#### [Exercise instructions]
Keep only the lines of the data below that contain "Choose", and copy them.

#### [Input data]
*** Begin section ***

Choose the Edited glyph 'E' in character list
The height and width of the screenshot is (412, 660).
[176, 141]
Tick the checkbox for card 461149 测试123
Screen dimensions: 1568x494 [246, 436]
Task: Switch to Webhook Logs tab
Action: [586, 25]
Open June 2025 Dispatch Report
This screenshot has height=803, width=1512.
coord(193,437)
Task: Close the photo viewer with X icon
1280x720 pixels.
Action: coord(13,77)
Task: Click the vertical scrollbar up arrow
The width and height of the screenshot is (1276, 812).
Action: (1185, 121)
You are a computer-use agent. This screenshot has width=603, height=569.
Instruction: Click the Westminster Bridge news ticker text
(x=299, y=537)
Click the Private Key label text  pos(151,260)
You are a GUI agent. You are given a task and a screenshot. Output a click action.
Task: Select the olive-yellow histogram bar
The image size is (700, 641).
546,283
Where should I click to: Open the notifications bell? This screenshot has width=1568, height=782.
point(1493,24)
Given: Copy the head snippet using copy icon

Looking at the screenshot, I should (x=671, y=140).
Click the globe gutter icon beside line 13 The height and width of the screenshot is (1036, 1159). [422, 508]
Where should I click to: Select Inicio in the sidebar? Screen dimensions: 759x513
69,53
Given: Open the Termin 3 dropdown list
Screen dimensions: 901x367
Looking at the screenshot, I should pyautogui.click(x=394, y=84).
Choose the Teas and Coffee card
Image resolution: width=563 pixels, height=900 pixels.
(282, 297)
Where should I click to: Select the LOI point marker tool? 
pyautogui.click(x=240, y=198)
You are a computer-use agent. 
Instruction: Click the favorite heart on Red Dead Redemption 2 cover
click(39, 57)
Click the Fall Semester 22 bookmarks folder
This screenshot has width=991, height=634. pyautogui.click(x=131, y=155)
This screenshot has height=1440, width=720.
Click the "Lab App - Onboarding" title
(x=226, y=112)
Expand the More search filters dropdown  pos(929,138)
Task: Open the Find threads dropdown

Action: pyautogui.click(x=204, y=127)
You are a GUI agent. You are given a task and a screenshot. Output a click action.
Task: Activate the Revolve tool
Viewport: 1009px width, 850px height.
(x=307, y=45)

*** End section ***

#### [Solution to this problem]
Choose the Edited glyph 'E' in character list
Choose the Teas and Coffee card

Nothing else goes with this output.